(EXERCISE OBJECTIVE): From the passage on unprovable legal and ethical values, pull out word for word the part that opens with the words containing "A splendid example" and closes with "simple declarative assertion.".

(SOURCE DOCUMENT):
+ + + + + + +

One methodological consequence of the unprovability of the bases of any legal or ethical system is that it makes one particular kind of scholarly work attractively easy to write. If a series of values is set forth to be justified-"proved" in the strong sense used here-all attempts will necessarily fail. On the other hand, if the set includes a value that is to prevail unless some other contradictory value is "proved," then the value not requiring proof will always win. That is, an argument in the form "X, unless p, q, or r" will always generate "therefore X," if the system makes it impossible to establish p, q, or r.

A splendid example of that scholarly move is Robert Nozick's book, Anarchy, State, and Utopia, which opens: "Individuals have rights, and there are things no person or group may do to them (without violating their rights)." Nozick devotes much of the rest of the book to showing how no contrary position-for instance, that the poor, as a class, have rights against the rich or that the sick have rights against the well- can be established But obviously each of those positions (and alas, an infinity of others too) could be established the same way "Individuals have rights. .:' was established, by simple declarative assertion.

I certainly do not want to suggest that Nozick is unique in this mode of argument. It is hard to know, in fact, how else one could proceed, given the proven unprovability of normative propositions. At some point in every sustained argument about what is right or wrong, or what ought or ought not to be done, some normative proposition about who has the final power over normative propositions will have to be asserted. It may be veiled or open, but it will have to be there. And once it is there, whatever it is, it will determine the form of the system that emerges.

+ + + + + + +

[Part of a data file]

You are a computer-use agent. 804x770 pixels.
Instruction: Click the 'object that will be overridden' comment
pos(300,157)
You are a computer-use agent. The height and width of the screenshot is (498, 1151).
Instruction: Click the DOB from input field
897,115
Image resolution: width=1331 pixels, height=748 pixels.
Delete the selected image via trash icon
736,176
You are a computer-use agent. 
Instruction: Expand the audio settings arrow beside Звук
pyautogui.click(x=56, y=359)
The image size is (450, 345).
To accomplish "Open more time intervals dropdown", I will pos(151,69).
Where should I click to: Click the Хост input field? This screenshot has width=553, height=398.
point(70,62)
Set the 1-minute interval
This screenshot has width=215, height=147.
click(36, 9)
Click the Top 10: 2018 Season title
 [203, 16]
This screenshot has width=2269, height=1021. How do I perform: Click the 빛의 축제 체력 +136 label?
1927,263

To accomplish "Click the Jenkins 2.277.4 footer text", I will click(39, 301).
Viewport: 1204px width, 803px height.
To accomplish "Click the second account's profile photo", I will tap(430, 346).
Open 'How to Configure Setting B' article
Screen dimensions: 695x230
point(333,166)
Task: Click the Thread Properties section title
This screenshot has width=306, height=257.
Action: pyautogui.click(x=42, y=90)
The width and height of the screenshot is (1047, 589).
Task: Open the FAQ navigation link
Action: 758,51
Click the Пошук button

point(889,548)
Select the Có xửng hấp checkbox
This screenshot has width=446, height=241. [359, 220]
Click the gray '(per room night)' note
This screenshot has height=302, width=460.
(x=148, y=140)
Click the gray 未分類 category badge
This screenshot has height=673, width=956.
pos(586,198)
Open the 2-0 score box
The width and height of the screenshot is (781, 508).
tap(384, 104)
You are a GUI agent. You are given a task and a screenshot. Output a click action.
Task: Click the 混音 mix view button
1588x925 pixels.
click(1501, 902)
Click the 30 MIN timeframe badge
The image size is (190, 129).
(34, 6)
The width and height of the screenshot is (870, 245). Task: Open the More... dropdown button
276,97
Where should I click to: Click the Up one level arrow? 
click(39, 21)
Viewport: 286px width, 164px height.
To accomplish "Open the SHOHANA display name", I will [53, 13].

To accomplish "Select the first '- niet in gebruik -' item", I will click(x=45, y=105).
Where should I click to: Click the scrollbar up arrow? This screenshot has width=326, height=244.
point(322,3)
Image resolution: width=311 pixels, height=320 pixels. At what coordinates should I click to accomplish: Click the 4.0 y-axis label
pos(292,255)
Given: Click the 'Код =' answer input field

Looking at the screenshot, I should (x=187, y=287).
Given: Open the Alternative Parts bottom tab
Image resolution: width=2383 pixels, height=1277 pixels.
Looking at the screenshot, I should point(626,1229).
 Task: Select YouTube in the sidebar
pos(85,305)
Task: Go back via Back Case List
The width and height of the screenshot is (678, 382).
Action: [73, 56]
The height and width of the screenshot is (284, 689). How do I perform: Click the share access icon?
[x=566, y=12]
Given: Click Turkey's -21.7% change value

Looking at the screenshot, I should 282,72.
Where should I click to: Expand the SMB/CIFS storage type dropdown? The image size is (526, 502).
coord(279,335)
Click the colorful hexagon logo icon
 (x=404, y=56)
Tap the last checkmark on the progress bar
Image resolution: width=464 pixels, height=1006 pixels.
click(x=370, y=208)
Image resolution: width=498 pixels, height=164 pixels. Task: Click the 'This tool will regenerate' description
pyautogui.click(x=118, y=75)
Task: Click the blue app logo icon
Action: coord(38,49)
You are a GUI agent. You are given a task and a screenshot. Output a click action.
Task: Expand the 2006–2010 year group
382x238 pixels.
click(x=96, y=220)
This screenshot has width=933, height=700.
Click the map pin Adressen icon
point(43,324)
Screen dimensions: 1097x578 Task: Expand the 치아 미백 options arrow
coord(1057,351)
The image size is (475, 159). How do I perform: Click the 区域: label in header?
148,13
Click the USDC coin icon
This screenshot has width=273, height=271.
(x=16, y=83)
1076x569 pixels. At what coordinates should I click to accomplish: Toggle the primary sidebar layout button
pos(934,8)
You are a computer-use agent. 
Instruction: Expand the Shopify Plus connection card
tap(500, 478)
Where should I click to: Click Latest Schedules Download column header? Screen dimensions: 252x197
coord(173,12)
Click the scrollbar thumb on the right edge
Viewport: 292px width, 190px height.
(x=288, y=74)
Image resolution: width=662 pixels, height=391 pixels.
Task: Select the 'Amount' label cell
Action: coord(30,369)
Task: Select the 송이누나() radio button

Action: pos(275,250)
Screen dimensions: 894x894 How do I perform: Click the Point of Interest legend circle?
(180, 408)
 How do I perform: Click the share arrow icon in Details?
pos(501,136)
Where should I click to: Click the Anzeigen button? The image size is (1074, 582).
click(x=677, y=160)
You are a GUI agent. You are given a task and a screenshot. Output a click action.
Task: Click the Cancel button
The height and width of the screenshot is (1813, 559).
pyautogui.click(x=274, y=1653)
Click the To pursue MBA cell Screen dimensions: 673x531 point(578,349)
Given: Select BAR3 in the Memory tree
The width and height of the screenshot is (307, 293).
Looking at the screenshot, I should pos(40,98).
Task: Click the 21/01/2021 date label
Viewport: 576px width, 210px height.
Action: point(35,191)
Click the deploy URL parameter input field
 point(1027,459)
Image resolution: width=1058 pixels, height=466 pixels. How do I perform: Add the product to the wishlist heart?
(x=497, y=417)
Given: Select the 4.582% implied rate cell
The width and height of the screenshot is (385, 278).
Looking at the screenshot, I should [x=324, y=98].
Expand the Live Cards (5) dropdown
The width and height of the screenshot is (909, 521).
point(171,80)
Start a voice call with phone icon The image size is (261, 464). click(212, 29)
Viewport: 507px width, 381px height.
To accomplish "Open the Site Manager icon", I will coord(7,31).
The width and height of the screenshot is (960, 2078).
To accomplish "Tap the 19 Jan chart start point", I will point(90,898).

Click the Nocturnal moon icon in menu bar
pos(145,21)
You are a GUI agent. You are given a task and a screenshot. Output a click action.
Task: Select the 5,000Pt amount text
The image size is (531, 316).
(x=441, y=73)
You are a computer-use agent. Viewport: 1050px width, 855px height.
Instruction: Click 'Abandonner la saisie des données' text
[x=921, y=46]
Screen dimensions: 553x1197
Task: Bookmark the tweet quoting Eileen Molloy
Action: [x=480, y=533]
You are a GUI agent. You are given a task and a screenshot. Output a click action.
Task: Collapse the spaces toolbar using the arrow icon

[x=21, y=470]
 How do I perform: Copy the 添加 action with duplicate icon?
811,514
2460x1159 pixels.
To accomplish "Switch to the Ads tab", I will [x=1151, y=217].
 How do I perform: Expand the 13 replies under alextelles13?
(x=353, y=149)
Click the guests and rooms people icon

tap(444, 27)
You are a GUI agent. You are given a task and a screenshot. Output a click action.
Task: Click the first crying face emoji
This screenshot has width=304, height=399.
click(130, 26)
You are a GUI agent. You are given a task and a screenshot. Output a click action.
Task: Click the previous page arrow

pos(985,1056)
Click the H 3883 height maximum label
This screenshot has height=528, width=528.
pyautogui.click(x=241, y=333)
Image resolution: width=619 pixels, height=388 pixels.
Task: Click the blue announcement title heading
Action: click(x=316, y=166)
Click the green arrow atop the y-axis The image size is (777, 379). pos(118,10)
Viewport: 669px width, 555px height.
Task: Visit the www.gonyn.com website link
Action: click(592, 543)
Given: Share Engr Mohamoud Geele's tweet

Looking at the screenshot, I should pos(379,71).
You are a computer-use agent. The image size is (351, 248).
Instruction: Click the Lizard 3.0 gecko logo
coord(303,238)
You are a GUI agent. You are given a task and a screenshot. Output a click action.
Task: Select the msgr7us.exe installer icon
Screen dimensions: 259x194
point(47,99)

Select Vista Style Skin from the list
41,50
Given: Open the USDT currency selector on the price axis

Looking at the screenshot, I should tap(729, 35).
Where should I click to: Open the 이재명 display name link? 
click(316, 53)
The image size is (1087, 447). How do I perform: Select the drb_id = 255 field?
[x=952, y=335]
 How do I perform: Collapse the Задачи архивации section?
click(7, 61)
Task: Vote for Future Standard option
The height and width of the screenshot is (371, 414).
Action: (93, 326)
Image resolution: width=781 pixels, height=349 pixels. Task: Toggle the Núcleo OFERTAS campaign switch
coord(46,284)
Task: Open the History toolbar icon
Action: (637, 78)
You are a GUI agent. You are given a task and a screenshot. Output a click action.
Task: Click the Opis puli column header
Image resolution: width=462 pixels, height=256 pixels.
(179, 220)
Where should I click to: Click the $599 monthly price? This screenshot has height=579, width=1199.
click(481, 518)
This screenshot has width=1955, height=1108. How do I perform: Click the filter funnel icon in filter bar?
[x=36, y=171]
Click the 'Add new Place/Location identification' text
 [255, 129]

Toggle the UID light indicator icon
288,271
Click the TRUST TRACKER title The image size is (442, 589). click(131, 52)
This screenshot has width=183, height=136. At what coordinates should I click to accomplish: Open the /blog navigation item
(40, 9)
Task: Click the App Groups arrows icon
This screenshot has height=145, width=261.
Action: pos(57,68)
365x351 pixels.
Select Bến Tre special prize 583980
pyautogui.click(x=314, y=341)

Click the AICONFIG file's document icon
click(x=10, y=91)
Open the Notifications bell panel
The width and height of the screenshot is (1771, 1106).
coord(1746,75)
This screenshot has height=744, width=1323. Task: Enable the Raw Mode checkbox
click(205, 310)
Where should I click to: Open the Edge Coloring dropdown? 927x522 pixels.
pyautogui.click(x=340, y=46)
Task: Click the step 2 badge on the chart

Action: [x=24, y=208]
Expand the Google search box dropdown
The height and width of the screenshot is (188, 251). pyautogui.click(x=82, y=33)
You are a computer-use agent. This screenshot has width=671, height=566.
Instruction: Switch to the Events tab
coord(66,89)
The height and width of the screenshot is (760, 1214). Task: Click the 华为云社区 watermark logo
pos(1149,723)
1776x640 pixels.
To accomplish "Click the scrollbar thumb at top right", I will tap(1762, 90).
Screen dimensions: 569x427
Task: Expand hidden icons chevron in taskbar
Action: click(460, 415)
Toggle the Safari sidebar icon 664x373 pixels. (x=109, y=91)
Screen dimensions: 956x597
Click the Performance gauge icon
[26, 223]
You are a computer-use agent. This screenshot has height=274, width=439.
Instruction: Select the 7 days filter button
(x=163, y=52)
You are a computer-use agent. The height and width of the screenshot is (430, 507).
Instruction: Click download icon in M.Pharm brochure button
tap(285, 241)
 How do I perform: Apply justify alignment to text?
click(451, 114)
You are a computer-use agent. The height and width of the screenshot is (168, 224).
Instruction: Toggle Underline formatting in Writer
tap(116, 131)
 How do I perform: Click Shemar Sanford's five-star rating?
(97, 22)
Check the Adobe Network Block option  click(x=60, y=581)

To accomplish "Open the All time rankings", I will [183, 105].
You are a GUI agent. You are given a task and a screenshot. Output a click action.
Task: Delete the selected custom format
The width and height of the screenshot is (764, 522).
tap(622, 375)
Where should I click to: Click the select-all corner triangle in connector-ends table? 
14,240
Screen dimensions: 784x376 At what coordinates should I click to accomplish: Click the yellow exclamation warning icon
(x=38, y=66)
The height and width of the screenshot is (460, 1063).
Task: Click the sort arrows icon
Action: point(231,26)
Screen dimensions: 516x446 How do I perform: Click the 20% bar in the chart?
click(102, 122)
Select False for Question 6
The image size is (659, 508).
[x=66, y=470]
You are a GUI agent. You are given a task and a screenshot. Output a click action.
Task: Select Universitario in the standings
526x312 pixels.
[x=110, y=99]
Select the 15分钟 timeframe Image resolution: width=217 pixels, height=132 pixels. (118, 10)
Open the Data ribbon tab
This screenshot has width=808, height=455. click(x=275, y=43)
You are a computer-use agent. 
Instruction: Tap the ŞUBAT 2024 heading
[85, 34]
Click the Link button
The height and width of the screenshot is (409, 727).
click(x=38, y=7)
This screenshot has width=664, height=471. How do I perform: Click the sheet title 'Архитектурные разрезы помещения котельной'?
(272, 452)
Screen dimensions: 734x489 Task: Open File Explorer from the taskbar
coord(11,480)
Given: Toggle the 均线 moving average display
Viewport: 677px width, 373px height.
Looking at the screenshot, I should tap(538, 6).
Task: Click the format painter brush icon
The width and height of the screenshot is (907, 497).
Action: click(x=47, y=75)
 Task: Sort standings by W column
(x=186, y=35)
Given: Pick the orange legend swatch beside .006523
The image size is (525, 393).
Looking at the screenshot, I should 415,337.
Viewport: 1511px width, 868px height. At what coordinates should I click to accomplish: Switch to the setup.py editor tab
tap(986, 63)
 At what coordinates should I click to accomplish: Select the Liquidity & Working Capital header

+ + + + + + +

(FINAL RESULT):
A splendid example of that scholarly move is Robert Nozick's book, Anarchy, State, and Utopia, which opens: "Individuals have rights, and there are things no person or group may do to them (without violating their rights)." Nozick devotes much of the rest of the book to showing how no contrary position-for instance, that the poor, as a class, have rights against the rich or that the sick have rights against the well- can be established But obviously each of those positions (and alas, an infinity of others too) could be established the same way "Individuals have rights. .:' was established, by simple declarative assertion.